**TEXT SHOWN**
□ □ □ □ □

EXHIBIT 10.5
REDEMPTION AND RELEASE AGREEMENT
This REDEMPTION AND RELEASE AGREEMENT (the "Agreement") is entered into
as of April 3, 2001 by and between Xxxxxxx Pacific Properties, Inc., a Maryland
corporation (the "Company"), Xxxxxxx Pacific Operating Partnership, L.P., a
Delaware limited partnership ("BPOP"), and the holders of all of the outstanding
Series 1997-A Preferred Units ("Units") of limited partnership interest of BPOP
identified on EXHIBIT A hereto (collectively, the "Preferred Unitholders").
WHEREAS, each of the Preferred Unitholders is the record owner of the
number of Units set forth beside its respective name on EXHIBIT A hereto.
WHEREAS, the Company, BPOP and the Preferred Unitholders are parties to
that certain Agreement of Limited Partnership, as amended, of BPOP (the
"Partnership Agreement"), which provides for the rights and obligations of the
Partners (as defined therein) and the administration and termination of BPOP;
WHEREAS, pursuant to that certain Agreement to Contribute, dated as of
December 5, 1997 (the "Contribution Agreement"), by and among the Company, BPOP,
the Preferred Unitholders and the Contributors (as such term is defined in the
Partnership Agreement), the Preferred Unitholders acquired an aggregate of
400,000 Units;
WHEREAS, the Company or one of its subsidiaries intends to sell
nineteen properties known as the Golden State Portfolio to Xxxxxxxxxx XX, Inc.

□ □ □ □ □

**DATASET EXCERPT**

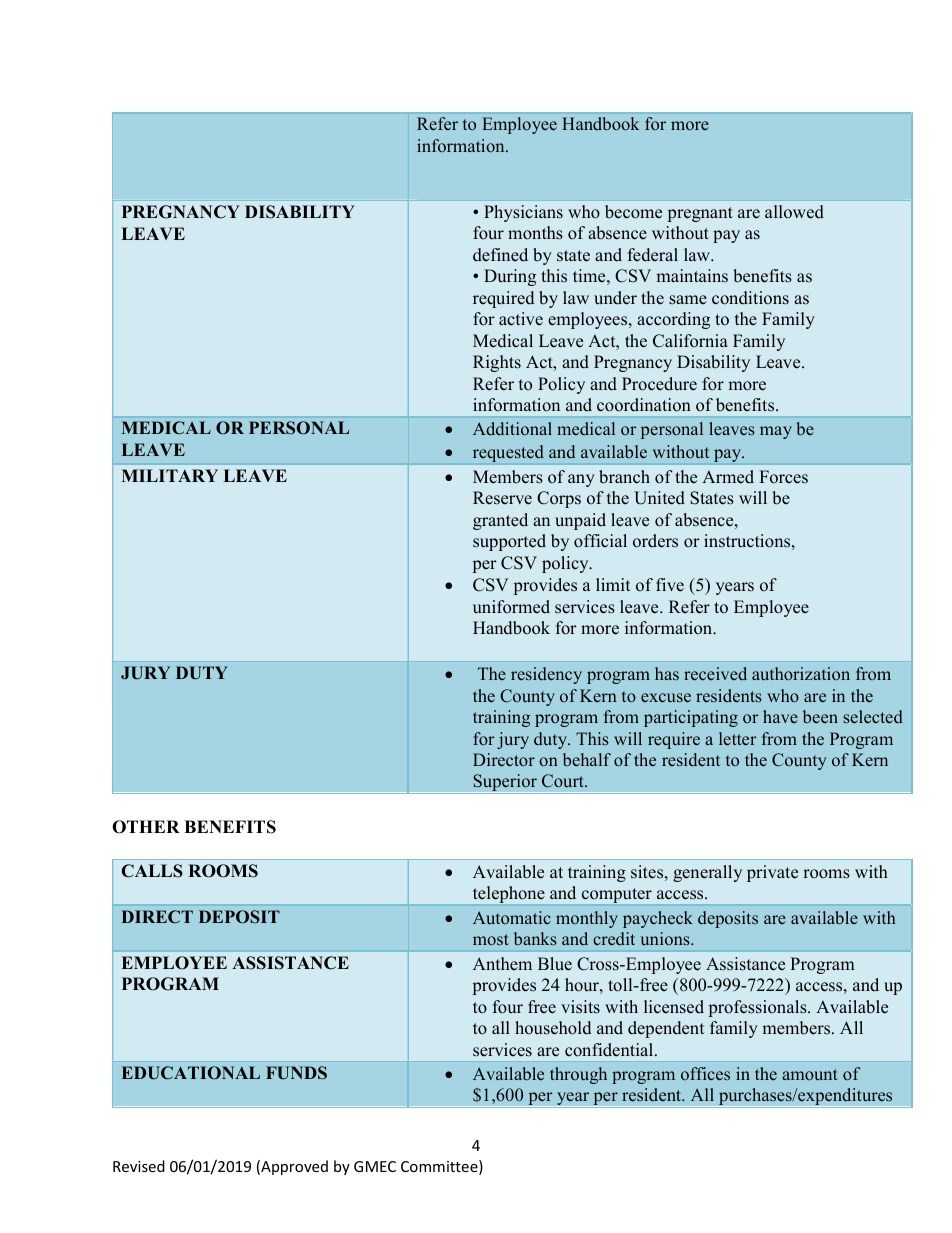 This image has width=952, height=1233. What do you see at coordinates (801, 673) in the image?
I see `authorization` at bounding box center [801, 673].
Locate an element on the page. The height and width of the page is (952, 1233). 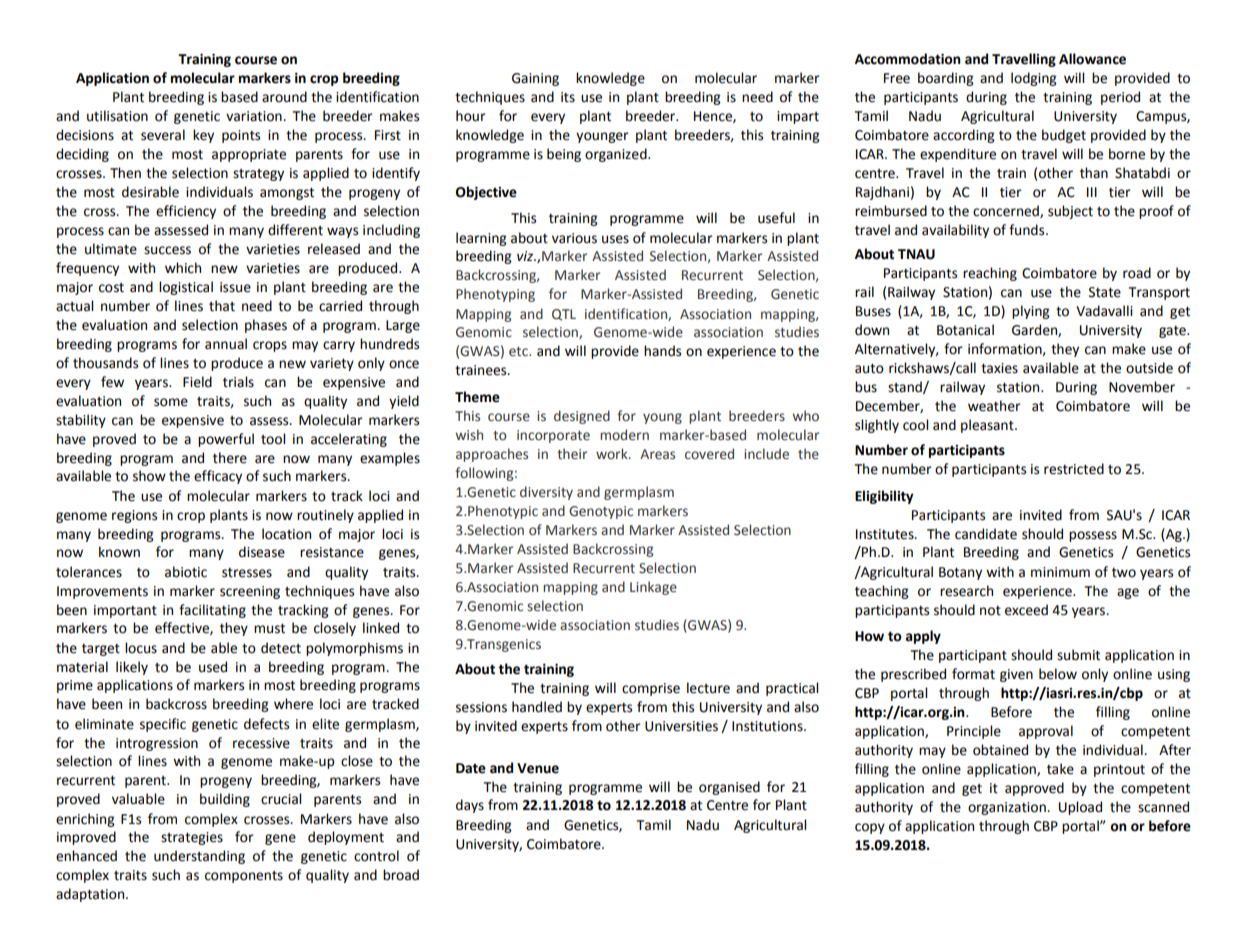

□ □ □ □ □

**EXERCISE SET**
(a) Transcribe the passage of the redemption and release agreement starting at "WHEREAS, each of" and ending at "Xxxxxxxxxx XX, Inc.".
(b) Under the Contribution Agreement, how many Units in total did the Preferred Unitholders acquire, according to the redemption and release agreement?

**COMPLETED EXERCISE**
(a)
WHEREAS, each of the Preferred Unitholders is the record owner of the
number of Units set forth beside its respective name on EXHIBIT A hereto.
WHEREAS, the Company, BPOP and the Preferred Unitholders are parties to
that certain Agreement of Limited Partnership, as amended, of BPOP (the
"Partnership Agreement"), which provides for the rights and obligations of the
Partners (as defined therein) and the administration and termination of BPOP;
WHEREAS, pursuant to that certain Agreement to Contribute, dated as of
December 5, 1997 (the "Contribution Agreement"), by and among the Company, BPOP,
the Preferred Unitholders and the Contributors (as such term is defined in the
Partnership Agreement), the Preferred Unitholders acquired an aggregate of
400,000 Units;
WHEREAS, the Company or one of its subsidiaries intends to sell
nineteen properties known as the Golden State Portfolio to Xxxxxxxxxx XX, Inc.

(b) An aggregate of 400,000 Units.